TEXT PASSAGE:

↓↓↓

Neither Lovecraft nor Woolrich wrote much about gay relationships; Woolrich probably came closest in his story "If The Shoe Fits" (1943), which can be read as a gay love story. Some of Lovecraft's best stories can be read as gay allegories, especially "The Loved Dead" and "The Shadow over Innsmouth".
Another good story heavily influenced by architecture is "The Doom That Came To Sarnath" (1919).
In 1931 he wrote two long stories about entire cities, At The Mountains of Madness, which deals with a futuristic, science fictional city discovered in Antarctica, and his best story, "The Shadow over Innsmouth", which looks at a fictional, eerie, but fairly realistic, New England city, one inspired by the Massachusetts town of Marblehead. Both of these works were written shortly after he completed his guidebook to the historic city of Québec, and presumably his imagination was full of thinking about cities.
Lovecraft did not always give alien presences animal-like bodies; his tale of cosmic otherness coming to Earth, "The Color Out of Space" (1928), is one of his best sustained pieces of storytelling. It has the artistic unity and storytelling logic of his early short tales, but is longer and more elaborate.

↑↑↑

PROVIDED MATERIAL:
↓↓↓

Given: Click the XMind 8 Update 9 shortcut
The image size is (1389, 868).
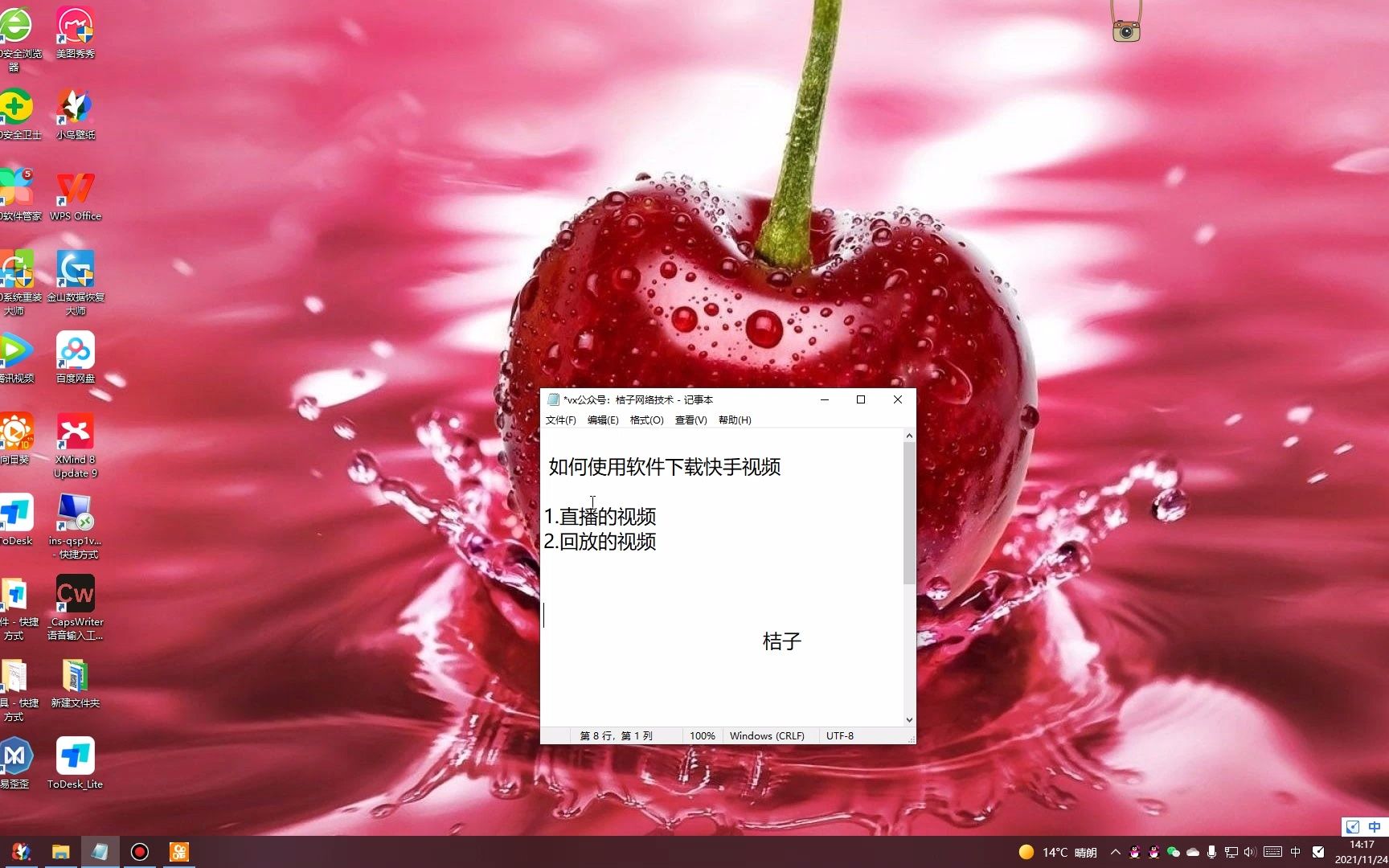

↑↑↑

EXERCISE OBJECTIVE: From the text above on Lovecraft's fiction, pull out the part between "Another good story" and "thinking about cities.", inclusive, word for word.

RIGHT ANSWER:
Another good story heavily influenced by architecture is "The Doom That Came To Sarnath" (1919).
In 1931 he wrote two long stories about entire cities, At The Mountains of Madness, which deals with a futuristic, science fictional city discovered in Antarctica, and his best story, "The Shadow over Innsmouth", which looks at a fictional, eerie, but fairly realistic, New England city, one inspired by the Massachusetts town of Marblehead. Both of these works were written shortly after he completed his guidebook to the historic city of Québec, and presumably his imagination was full of thinking about cities.